Hall - 1996 SE Asia Reconstruction
Hall - 1996 SE Asia Reconstruction
Hall - 1996 SE Asia Reconstruction
ROBERT HALL
SE Asia Research Group, Department of Geology,
Royal Holloway,University of London, Egham TW20 OEX, UK
Abstract: Reconstructions of SE Asia at 5 Ma intervals for the past 50 Ma are presented. They
are constrained by new data from the Philippine Sea plate, which forms the eastern boundary of
the region, by recent interpretations of the South China Sea and Eurasian continental margin,
forming the western boundary, and by the known motions of the Indian-Australian plate to the
south. An attempt is made to satisfy geological and palaeomagnetic data from the region. The
implications of these reconstructions for the Tertiary evolution of SE Asia are discussed in the
light of other new data from the region. There are two regionally important periods of change
during the past 50 Ma. Both appear to be the expression of arc—continent collision and resulted
in major changes in the configuration of the region and in the character of plate boundaries. At
c. 25 Ma the collision of the Australian continent with the Philippine Sea plate arc caused major
effects which propagated westwards through the region. At c. 5 Ma collision of the Philippine arc
and the Eurasian continental margin occurred in Taiwan. This appears to be a key to the recent
tectonics of the region. Principal features of the model include the following interpretations.
Middle Tertiary counter-clockwise rotation of Borneo closed a large proto-South China Sea and
led to the development and destruction of marginal basins north of the Celebes Sea. The rotation
implies that much of the north Borneo margin was not a subduction, but a strike-slip boundary
for most of this period. It also suggests that the central West Philippine Sea, the Celebes Sea and
the Makassar Strait formed part of a single marginal basin which opened between late Eocene
and mid Oligocene, and narrowed westwards like the present South China Sea. Luzon is
suggested to have formed in an arc on the north side of the Celebes Sea—West Philippine Basin,
whereas most of the other Philippine islands probably formed part of an arc at the southern edge
of the Philippine Sea Plate before the Early Miocene. Arc—continent collision in the early
Miocene caused plate boundaries to change and initiated the clockwise rotation of the Philippine
Sea plate.
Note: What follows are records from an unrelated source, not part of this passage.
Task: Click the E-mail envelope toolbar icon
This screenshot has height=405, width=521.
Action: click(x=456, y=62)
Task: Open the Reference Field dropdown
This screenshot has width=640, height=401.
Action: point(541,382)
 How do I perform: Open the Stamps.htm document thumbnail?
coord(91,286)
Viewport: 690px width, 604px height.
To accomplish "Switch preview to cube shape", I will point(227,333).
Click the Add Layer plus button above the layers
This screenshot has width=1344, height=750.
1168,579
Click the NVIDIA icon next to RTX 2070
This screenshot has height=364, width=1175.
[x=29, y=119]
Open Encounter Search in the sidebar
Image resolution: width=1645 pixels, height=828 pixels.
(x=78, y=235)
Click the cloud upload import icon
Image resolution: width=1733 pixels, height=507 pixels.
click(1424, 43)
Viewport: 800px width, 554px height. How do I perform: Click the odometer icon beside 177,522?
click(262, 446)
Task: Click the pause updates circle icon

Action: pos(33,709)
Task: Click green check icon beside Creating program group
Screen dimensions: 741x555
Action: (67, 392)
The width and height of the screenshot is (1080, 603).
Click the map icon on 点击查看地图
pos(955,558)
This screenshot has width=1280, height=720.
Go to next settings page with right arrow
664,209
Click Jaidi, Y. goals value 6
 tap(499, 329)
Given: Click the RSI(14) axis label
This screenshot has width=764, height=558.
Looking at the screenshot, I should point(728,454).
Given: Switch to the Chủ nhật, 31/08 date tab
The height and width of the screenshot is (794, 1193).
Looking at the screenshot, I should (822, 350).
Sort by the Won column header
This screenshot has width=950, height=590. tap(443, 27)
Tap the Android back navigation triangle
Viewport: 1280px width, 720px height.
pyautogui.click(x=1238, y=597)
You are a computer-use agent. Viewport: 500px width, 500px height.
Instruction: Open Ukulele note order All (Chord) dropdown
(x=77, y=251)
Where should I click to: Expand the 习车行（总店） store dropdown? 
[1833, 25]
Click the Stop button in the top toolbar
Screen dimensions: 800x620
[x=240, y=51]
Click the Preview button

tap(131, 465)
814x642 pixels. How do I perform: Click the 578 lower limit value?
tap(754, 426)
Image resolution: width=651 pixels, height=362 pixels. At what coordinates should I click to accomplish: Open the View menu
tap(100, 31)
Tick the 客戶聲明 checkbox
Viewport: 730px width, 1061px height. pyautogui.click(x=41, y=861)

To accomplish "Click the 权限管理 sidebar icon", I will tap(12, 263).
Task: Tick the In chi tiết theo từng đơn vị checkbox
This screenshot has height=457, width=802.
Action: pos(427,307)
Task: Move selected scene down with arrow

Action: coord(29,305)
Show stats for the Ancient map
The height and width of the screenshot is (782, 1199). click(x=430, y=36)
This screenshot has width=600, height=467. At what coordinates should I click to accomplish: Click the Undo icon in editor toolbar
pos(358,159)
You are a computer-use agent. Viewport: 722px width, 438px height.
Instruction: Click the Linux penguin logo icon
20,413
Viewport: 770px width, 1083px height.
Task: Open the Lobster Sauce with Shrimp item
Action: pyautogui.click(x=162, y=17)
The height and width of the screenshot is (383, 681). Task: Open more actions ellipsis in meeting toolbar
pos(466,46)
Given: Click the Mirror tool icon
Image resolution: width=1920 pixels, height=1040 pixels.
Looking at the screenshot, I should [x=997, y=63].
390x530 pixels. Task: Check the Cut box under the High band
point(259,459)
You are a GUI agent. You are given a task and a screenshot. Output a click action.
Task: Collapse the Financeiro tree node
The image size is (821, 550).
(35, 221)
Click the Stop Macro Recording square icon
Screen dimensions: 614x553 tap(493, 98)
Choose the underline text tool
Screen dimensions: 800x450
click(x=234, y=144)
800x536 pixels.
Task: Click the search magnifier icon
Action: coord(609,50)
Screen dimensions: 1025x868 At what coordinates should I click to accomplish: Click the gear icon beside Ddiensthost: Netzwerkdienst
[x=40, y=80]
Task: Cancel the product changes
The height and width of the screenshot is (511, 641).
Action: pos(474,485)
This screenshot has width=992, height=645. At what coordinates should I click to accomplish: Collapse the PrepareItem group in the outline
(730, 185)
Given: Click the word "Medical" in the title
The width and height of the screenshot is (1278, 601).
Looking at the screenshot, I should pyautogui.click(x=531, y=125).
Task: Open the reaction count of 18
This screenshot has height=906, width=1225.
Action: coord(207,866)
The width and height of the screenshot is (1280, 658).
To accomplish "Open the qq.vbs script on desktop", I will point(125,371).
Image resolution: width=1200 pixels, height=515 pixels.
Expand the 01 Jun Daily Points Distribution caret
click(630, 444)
Since then the Philippine fragments have moved in a very narrow zone, mainly as part
of the Philippine Sea plate, with significant strike-slip motion of fragments at the plate margin.
Most subduction under the Philippines was oblique, mainly at the western edge, and north of
Mindanao. The Molucca Sea was a very wide area which formed part of the Philippine Sea plate
before c. 15 Ma and originated as trapped Indian ocean lithosphere. It has been eliminated by
subduction on its east and west sides. The present-day double subduction system never extended
north of the present Molucca Sea into the Philippines. The Sulawesi ophiolite has an Indian ocean
origin and was emplaced on the west Sulawesi continental margin at the end of the Oligocene.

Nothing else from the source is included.